La fuerza imparable de la naturaleza se ha hecho patente en toda su magnitud en la isla de La Palma. La colosal fuerza destructiva no ha causado víctimas mortales, pero ha sepultado casas, barrios enteros, empresas, escuelas, pertenencias y recuerdos. Ha enterrado bajo la lava la vida de muchas personas.

La espectacularidad de las imágenes, muchas de ellas aéreas, tomadas con drones, que ha dejado embobada a mucha gente, puede acabar banalizando la desgracia. Durante los fines de semana y los puentes de otoño e invierno, los vuelos a La Palma iban atestados. Los hoteles se han llenado. La erupción se ha convertido en un atractivo turístico más. En la vecina isla de Tenerife se organizan excursiones, «de día o de noche», para admirar el fenómeno. Si bien es verdad que, en la letra pequeña, se explicaba que un porcentaje de las ganancias se destinaría a ayudar a las personas afectadas.

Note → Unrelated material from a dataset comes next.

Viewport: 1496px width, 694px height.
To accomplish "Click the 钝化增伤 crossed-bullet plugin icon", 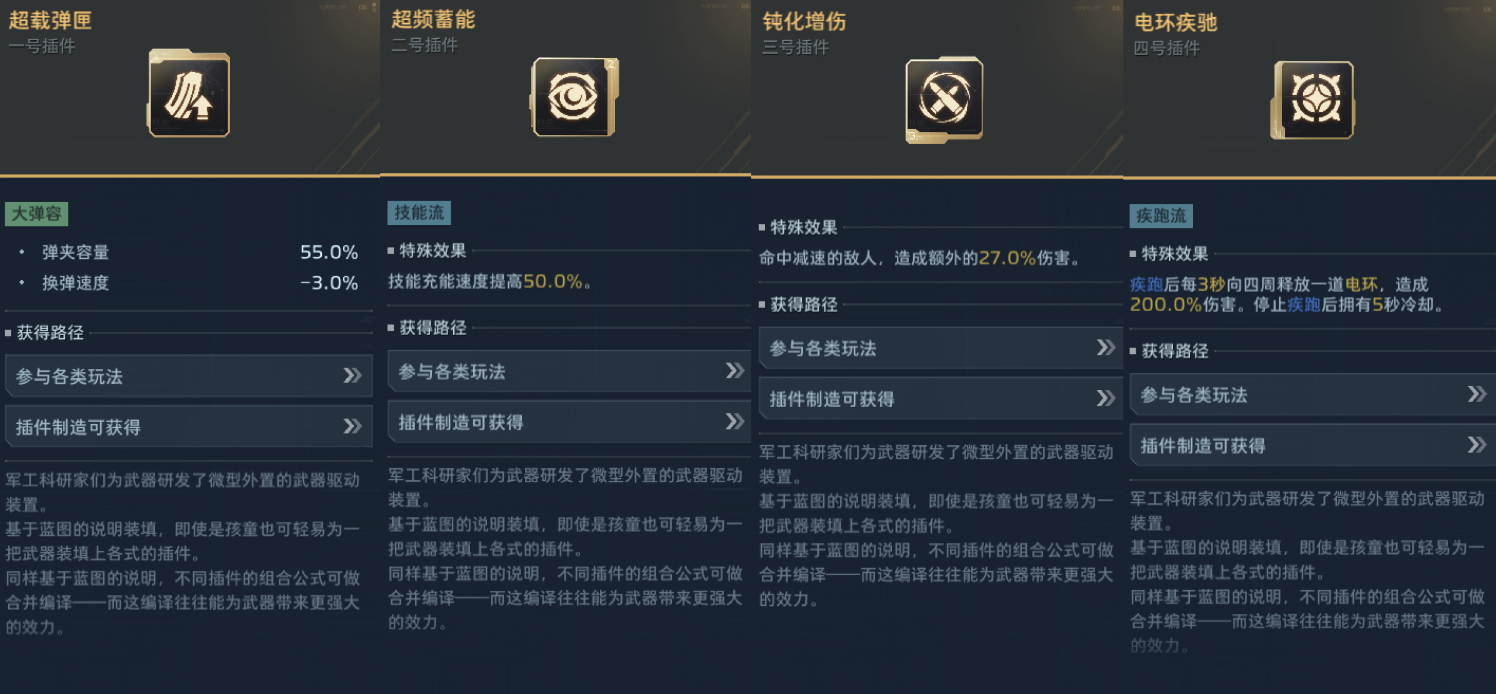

«No miren el volcán, miren el daño que está haciendo. Este barrio que ya no existe lo hicimos con nuestras propias manos», recordaba a los visitantes un vecino de Los Llanos de Aridane. Nieves Lady Barreto, diputada palmera del parlamento de Canarias, reclamaba actuaciones por parte de las administraciones para empezar a trabajar en la reconstrucción e impedir que los palmeros se vayan de la isla.

Cuando vuelva la calma, las imágenes que quedarán en el recuerdo serán las del Cumbre Vieja vomitando fuego, la de los rojos ríos magmáticos que avanzan sin piedad y la de las columnas de humo producidas por la lava al llegar al mar. La memoria colectiva, a menudo discriminatoria, no debería borrar las fotografías de las personas que lo han perdido todo. El hombre que sale de casa a toda prisa con las manos llenas de libros. La fotografía, que recuerda mucho las imágenes de Dorothea Lange de la Gran Depresión, de una mujer con la mirada perdida subida a un camión con las cosas que ha podido salvar. El agricultor con la cara negra que se afana en recoger los plátanos antes de que un río de lava lo sepulte todo…

Un geólogo que hace 35 años que estudia los volcanes islandeses explica: «Un volcán no se para nunca del todo, solo duerme entre las erupciones.» Cuando el Cumbre Vieja vuelva a coger el sueño, en un país donde las ayudas a los damnificados por catástrofes siempre llegan tarde, el sufrimiento de los palmeros no puede quedar enterrado por la burocracia de la administración, ni caer en el olvido que puede propiciar la lejanía de la isla de La Palma.